== Segment start ==

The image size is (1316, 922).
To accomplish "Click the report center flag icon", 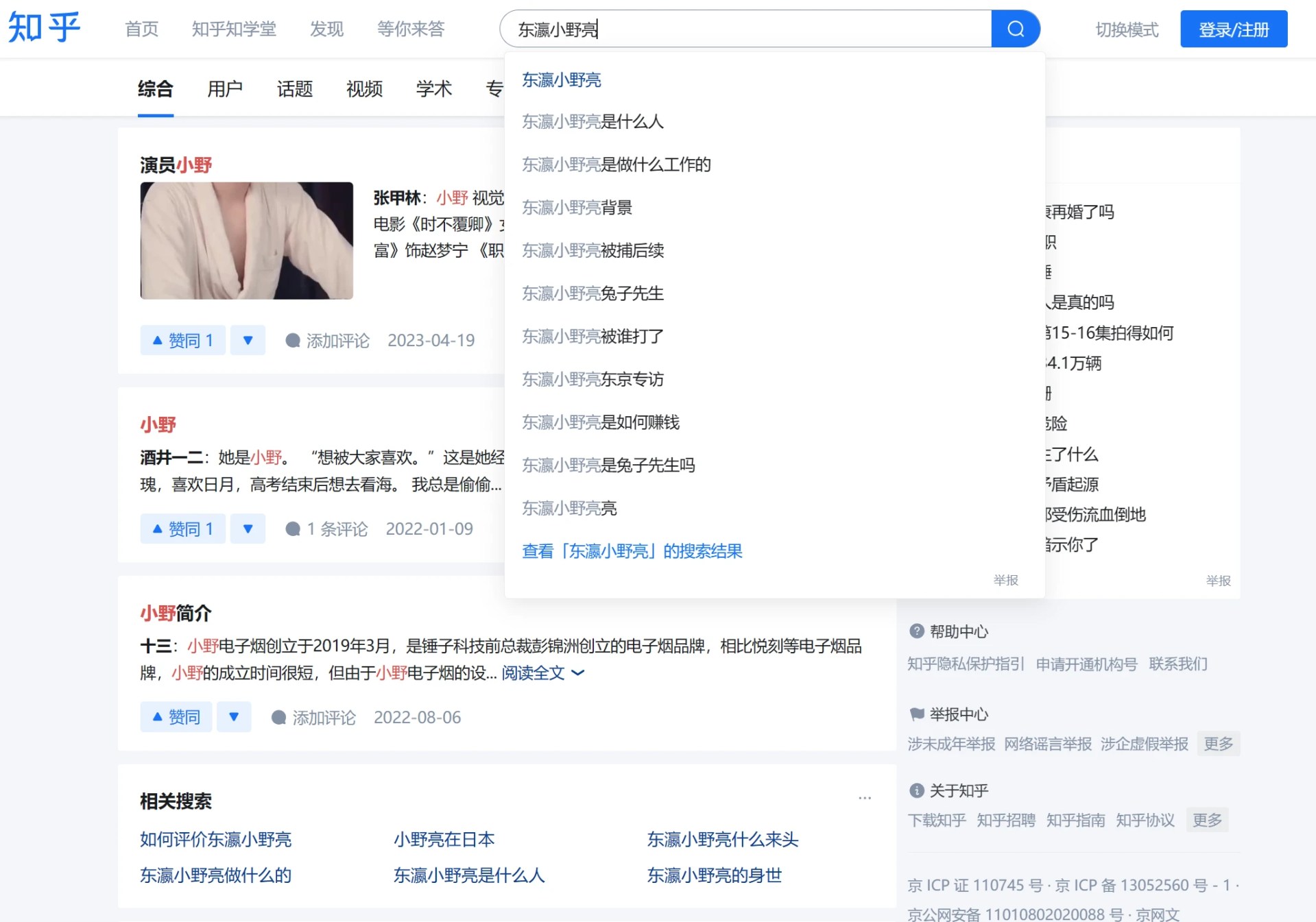I will click(x=917, y=714).
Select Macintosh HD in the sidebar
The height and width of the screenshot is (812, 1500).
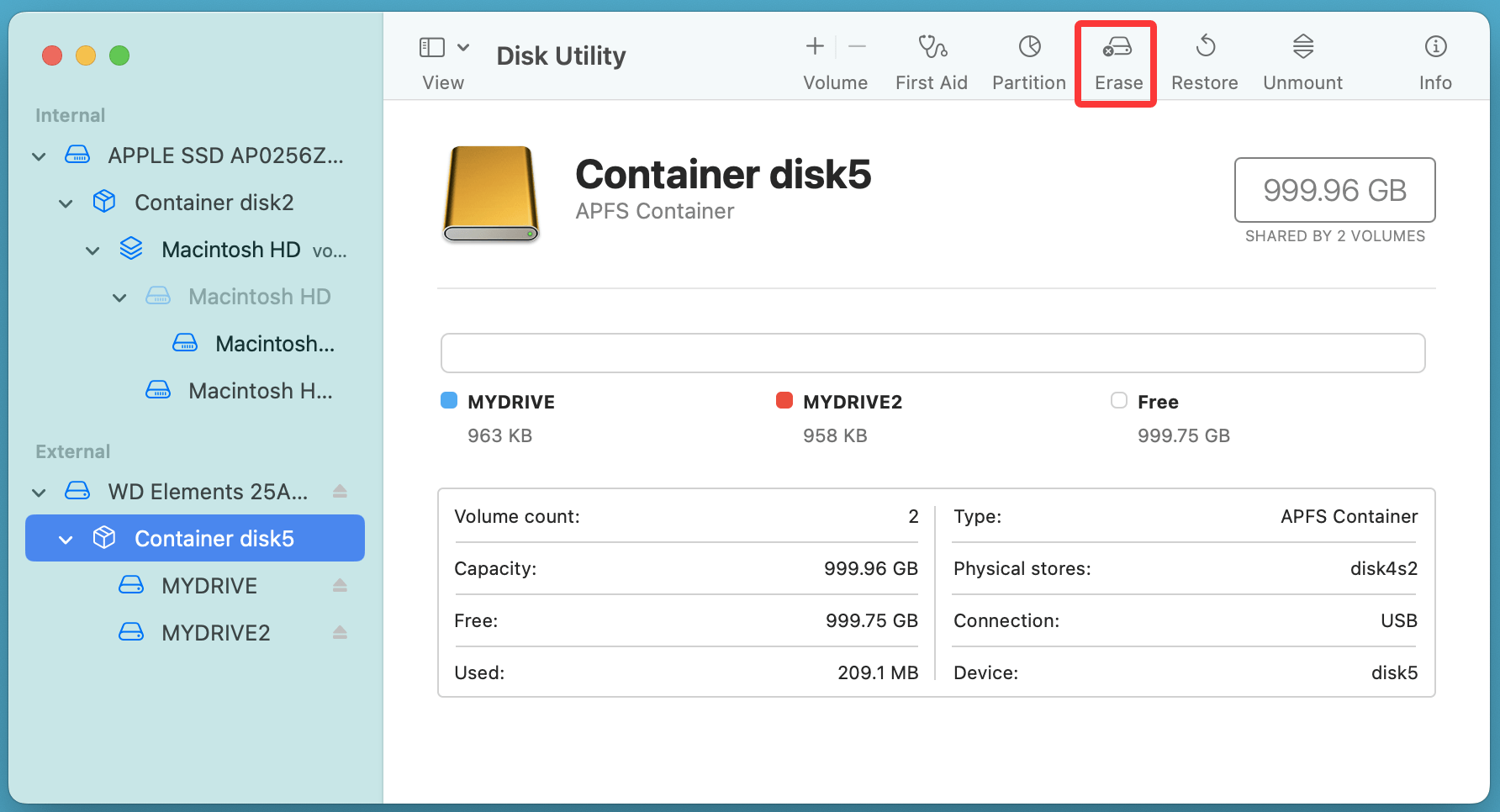230,249
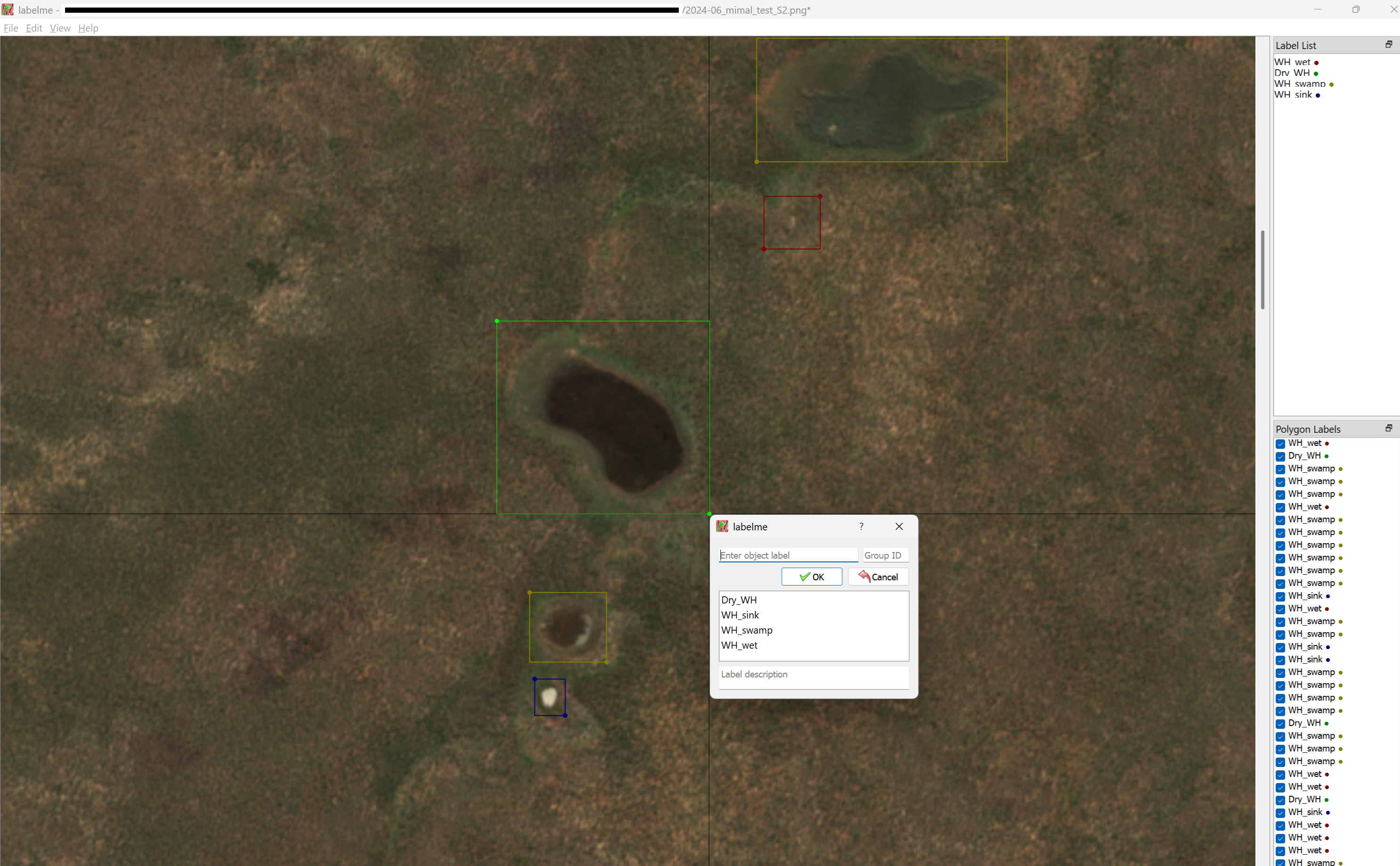Click the labelme icon in dialog title
Image resolution: width=1400 pixels, height=866 pixels.
click(x=723, y=527)
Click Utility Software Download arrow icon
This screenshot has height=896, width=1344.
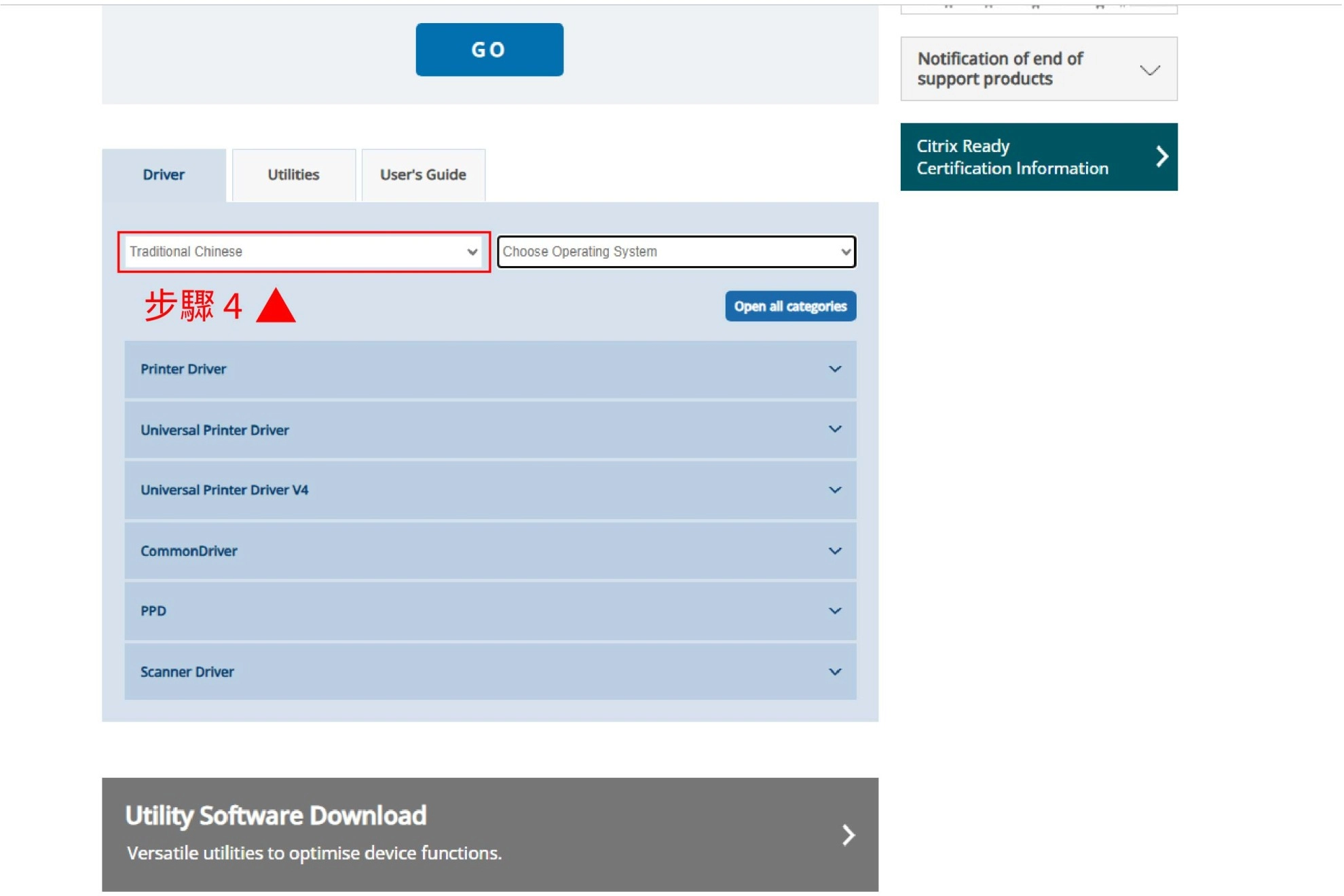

== Segment end ==

▶ _Instructions for the task_
Copy out exactly the lines that begin at the line with "Click Utility Software Download arrow icon" and end at the final line of the entries above. Leave out the pictures.

▶ _Solution to the problem_
Click Utility Software Download arrow icon
This screenshot has height=896, width=1344.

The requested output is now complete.